The output is the lines below from the one with "Task: Click the 入力設定 panel header" through the one with "Image resolution: width=1298", both included, printed exactly and with no other line.

───── Recorded information

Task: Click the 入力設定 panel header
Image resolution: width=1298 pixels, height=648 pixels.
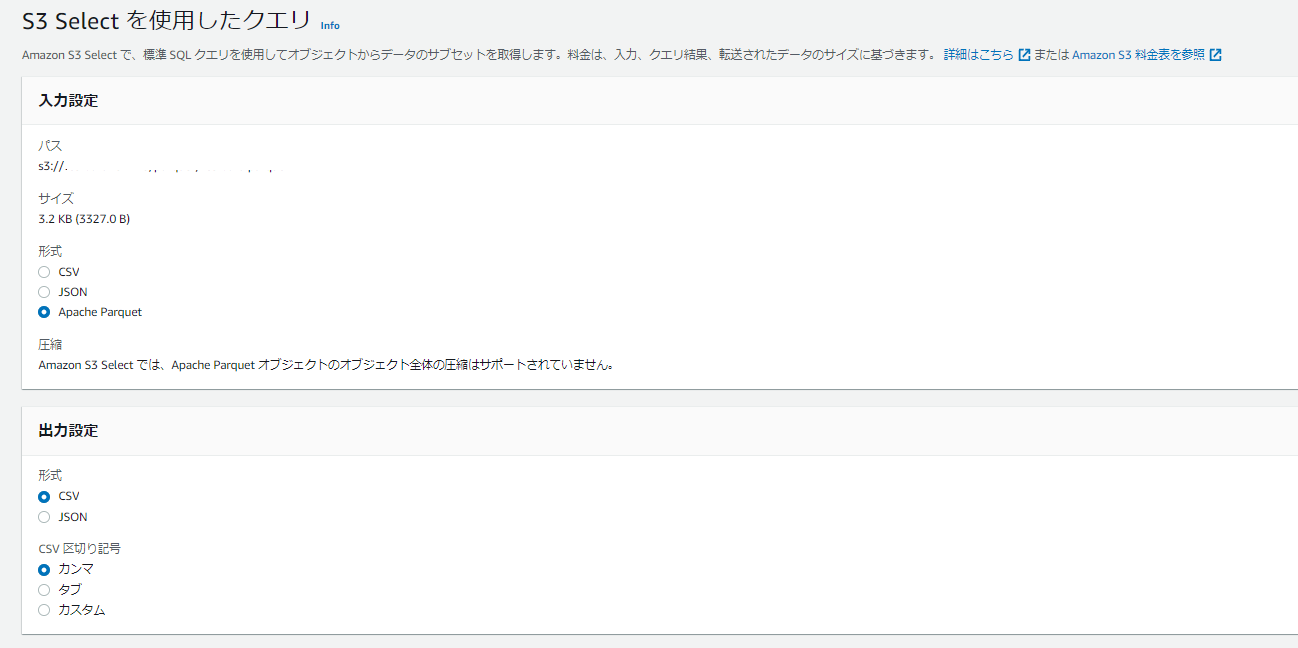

──────────
───── Recorded information

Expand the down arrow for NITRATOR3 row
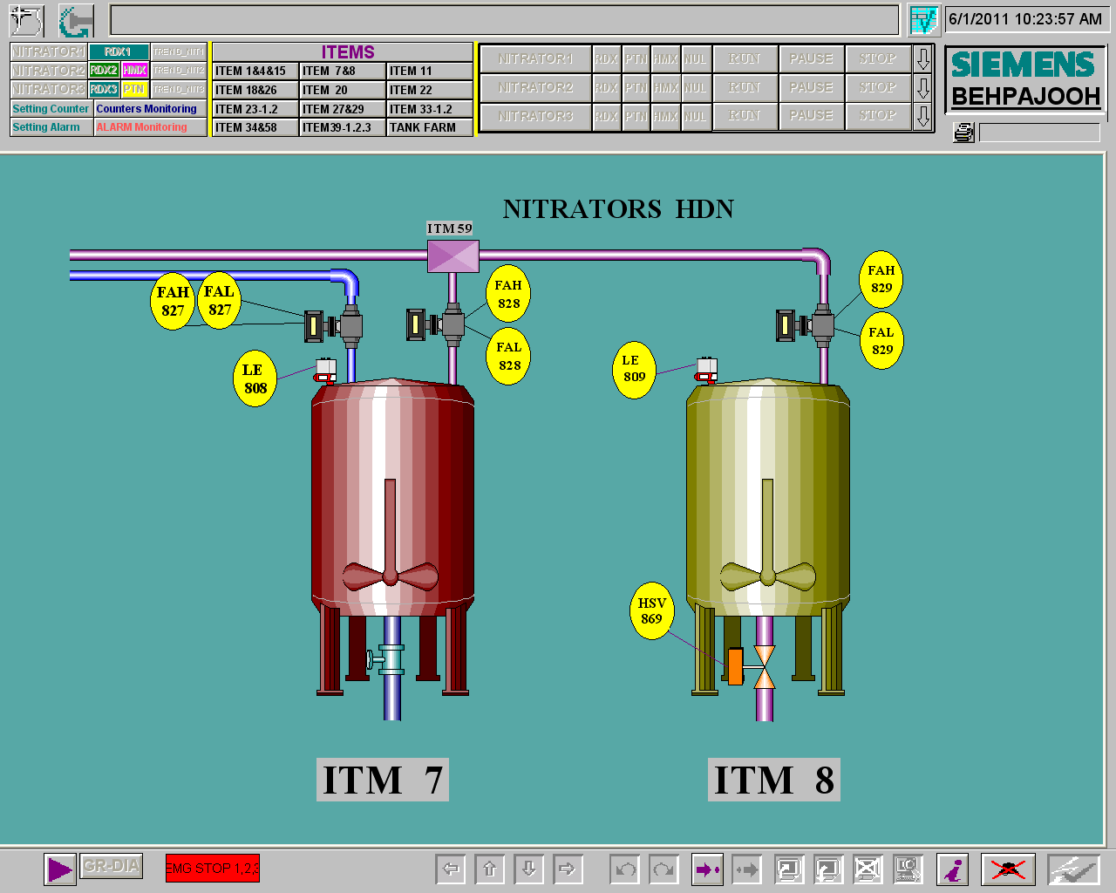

──────────
───── Recorded information

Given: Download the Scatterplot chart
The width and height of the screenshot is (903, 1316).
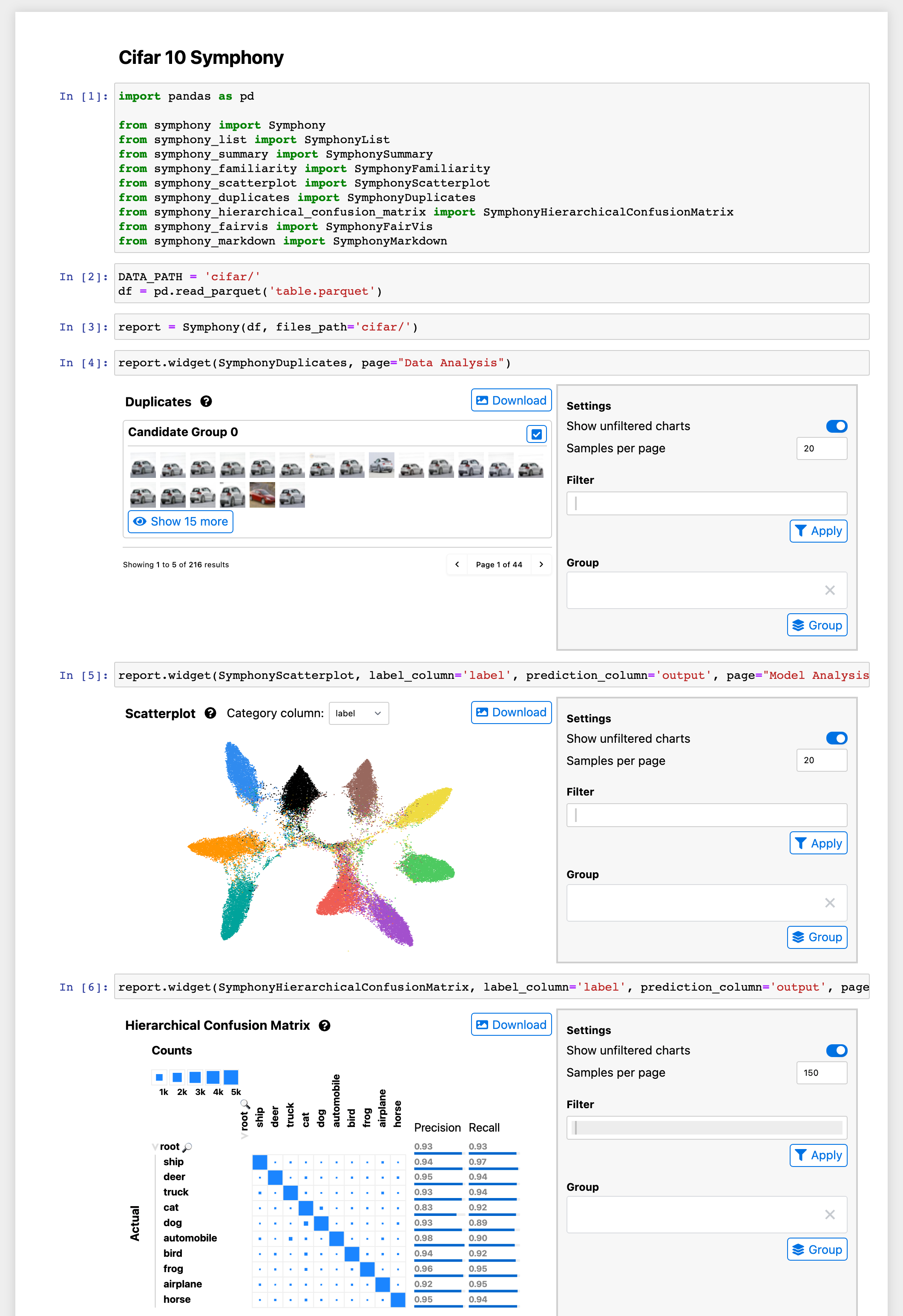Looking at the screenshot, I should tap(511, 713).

──────────

=== Output of the exercise ===
Task: Click the 入力設定 panel header
Image resolution: width=1298 pixels, height=648 pixels.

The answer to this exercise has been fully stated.